L’ONG allemande Urgewald s’est appuyée sur les données de la société d’analyse maritime Kpler pour recenser 91 cargaisons arrivées en Europe depuis le terminal russe de Yamal entre janvier et avril.
Les importations européennes de gaz naturel liquéfié (GNL) russe ont ainsi progressé de 17,2 % par rapport à la même période en 2025, passant de 5,71 millions de tonnes à 6,69 millions de tonnes.
La tendance entre en contradiction avec la politique affichée par l’Union européenne qui compte renoncer définitivement au gaz russe d’ici à l’automne 2027, afin de priver Moscou d’une manne qui finance la guerre en Ukraine.
Bruxelles reconnaît pour sa part une légère hausse des importations de GNL russe en provenance de Yamal début 2026, qui pourrait s’expliquer par une augmentation de la demande de gaz en Europe en 2025.
Interrogée, la Commission européenne ne confirme pas le lien éventuel avec la guerre au Moyen-Orient depuis fin février et le blocage du stratégique détroit d’Ormuz, par lequel transitaient habituellement environ 20% du commerce mondial de gaz naturel liquéfié.
L’exécutif européen souligne plutôt la forte baisse de sa dépendance au gaz russe (gazoduc et GNL) dans la durée.

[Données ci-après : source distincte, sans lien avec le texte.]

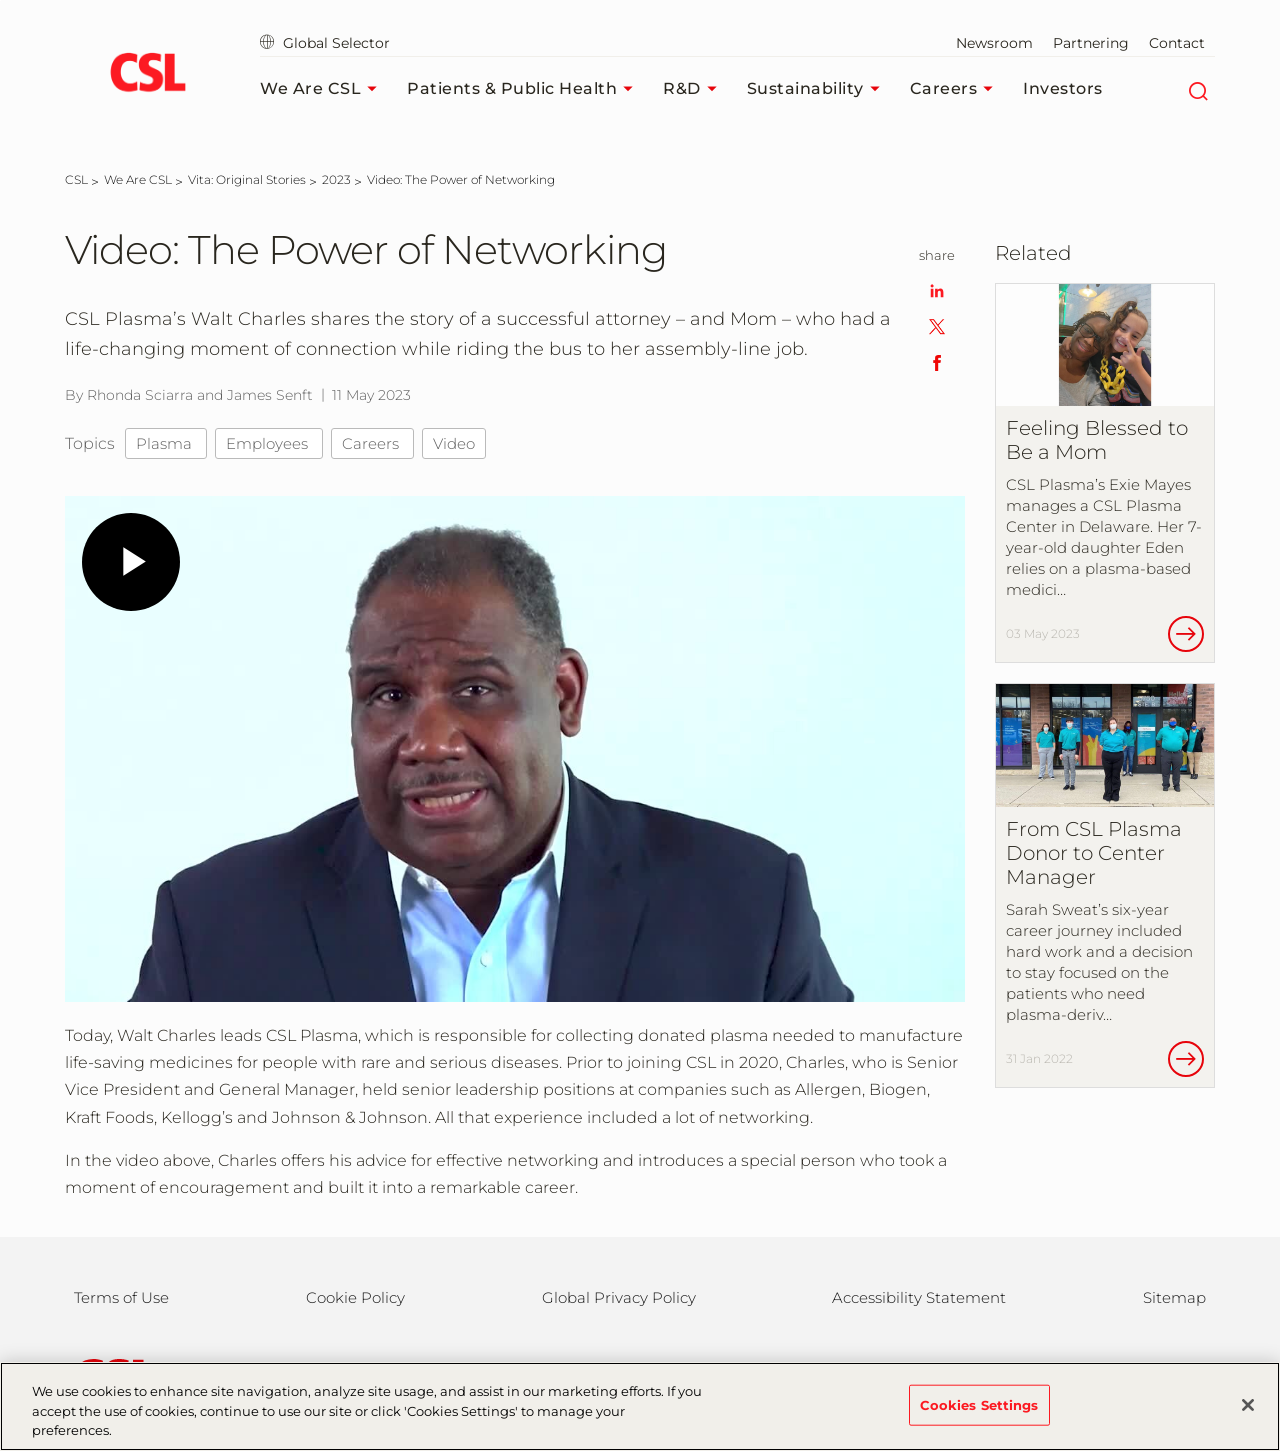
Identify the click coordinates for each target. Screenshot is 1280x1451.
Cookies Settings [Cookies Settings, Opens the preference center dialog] (979, 1404)
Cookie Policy (355, 1297)
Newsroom (994, 43)
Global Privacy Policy (619, 1297)
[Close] (1248, 1405)
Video (454, 443)
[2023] (336, 179)
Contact (1177, 43)
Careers (957, 89)
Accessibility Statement (919, 1297)
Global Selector (325, 43)
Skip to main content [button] (0, 0)
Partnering (1091, 43)
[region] (640, 1406)
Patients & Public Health (525, 89)
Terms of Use (121, 1297)
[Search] (1197, 89)
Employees (269, 443)
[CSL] (76, 179)
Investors (1063, 88)
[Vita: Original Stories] (247, 179)
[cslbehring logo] (147, 75)
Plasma (166, 443)
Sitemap (1174, 1297)
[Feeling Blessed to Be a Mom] (1105, 473)
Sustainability (818, 89)
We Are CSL (323, 89)
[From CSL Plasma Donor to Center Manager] (1105, 885)
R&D (695, 89)
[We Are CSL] (138, 179)
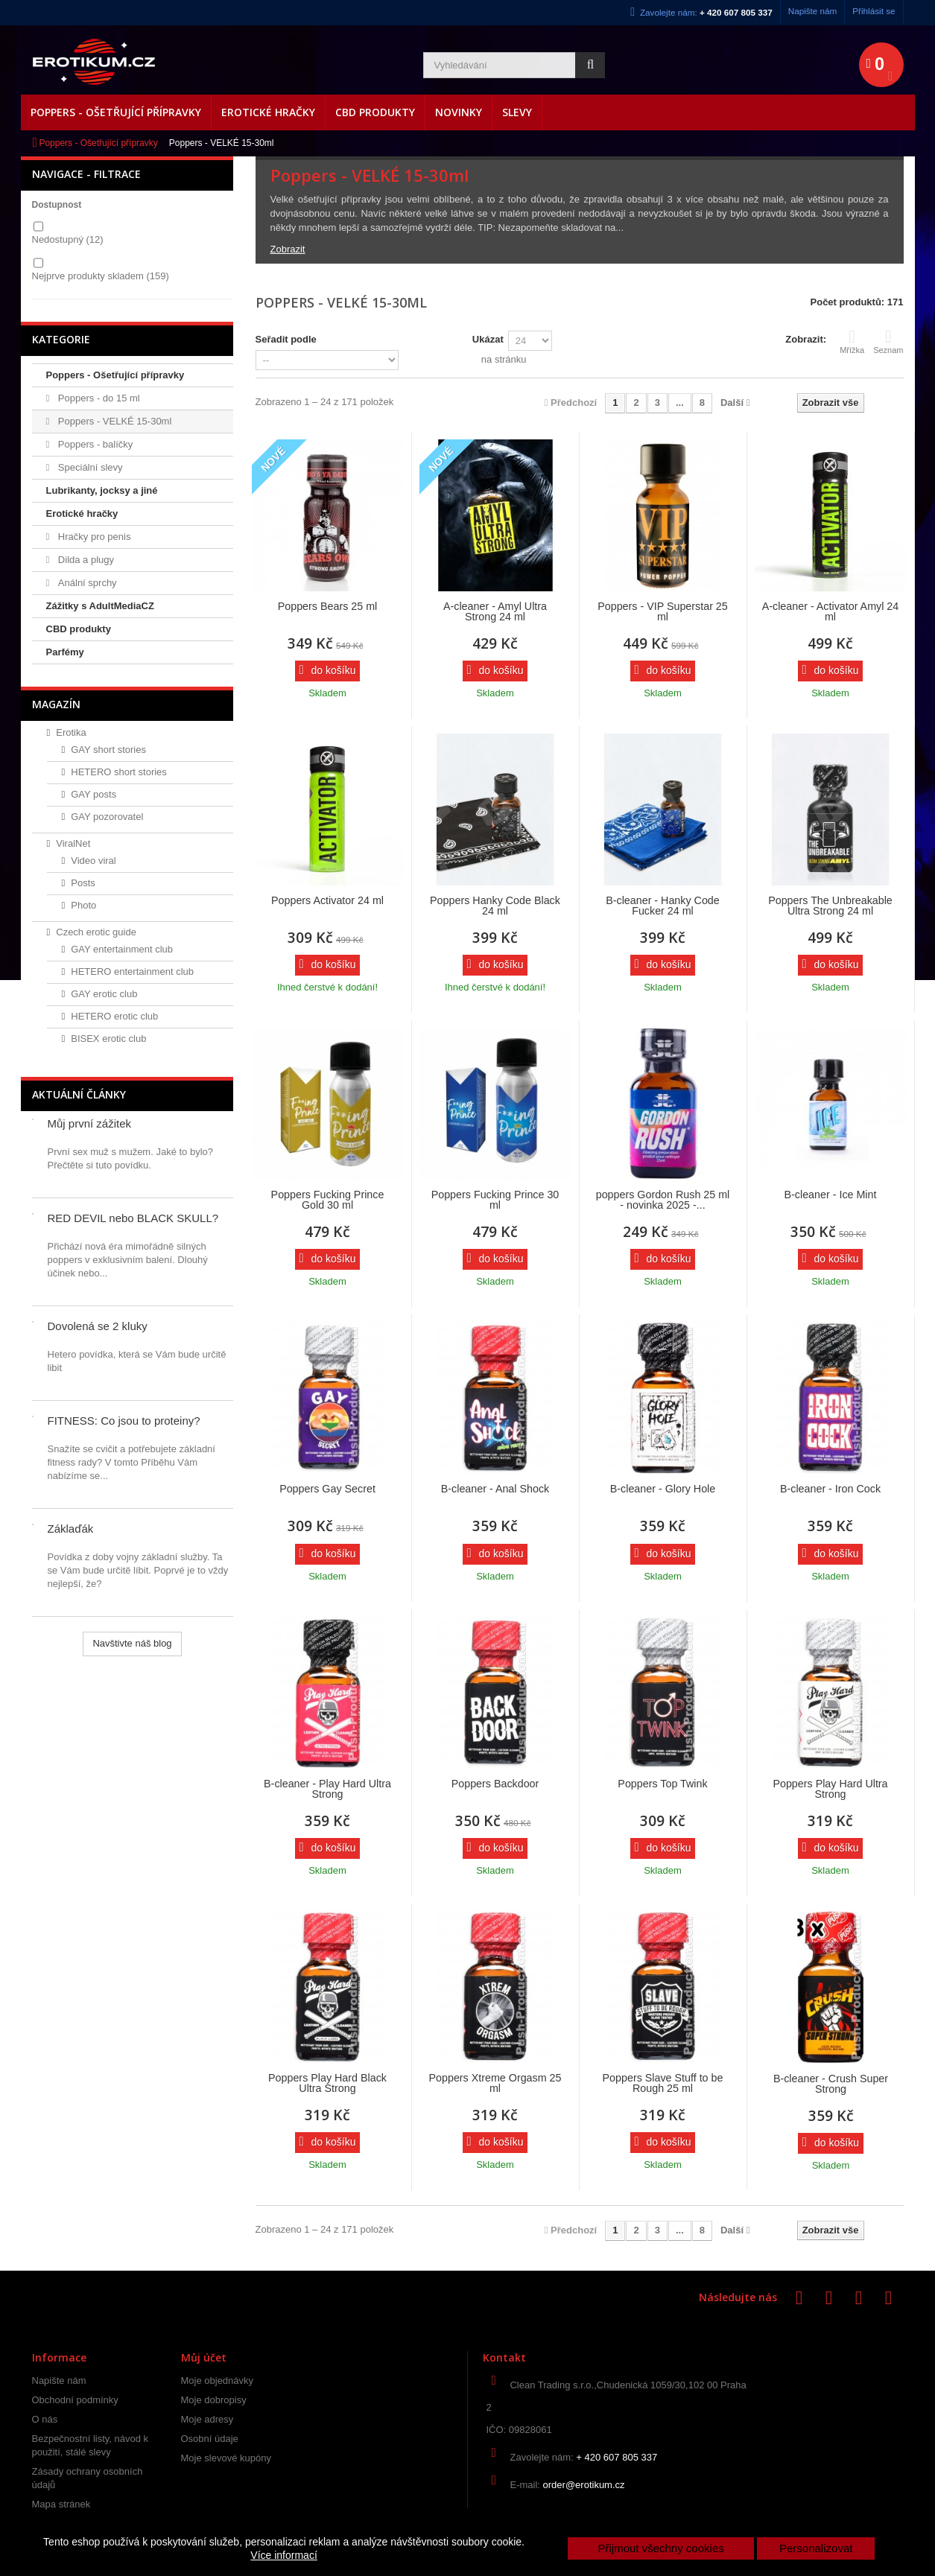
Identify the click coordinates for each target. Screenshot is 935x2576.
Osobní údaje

Il représentait 45% du total des importations de l’UE en 2021, et seulement 12% en 2025.
Si l’Europe s’est efforcée de réduire ses approvisionnements par gazoducs, elle s’est en partie tournée vers le GNL, acheminé par navire, déchargé dans des ports, regazéifié puis injecté dans le réseau européen.
Derrière les États-Unis (60%) dont l’UE est de plus en plus dépendante, la Russie représente 17% des importations européennes depuis début 2026, avant le Nigeria (6%) et le Qatar (6%).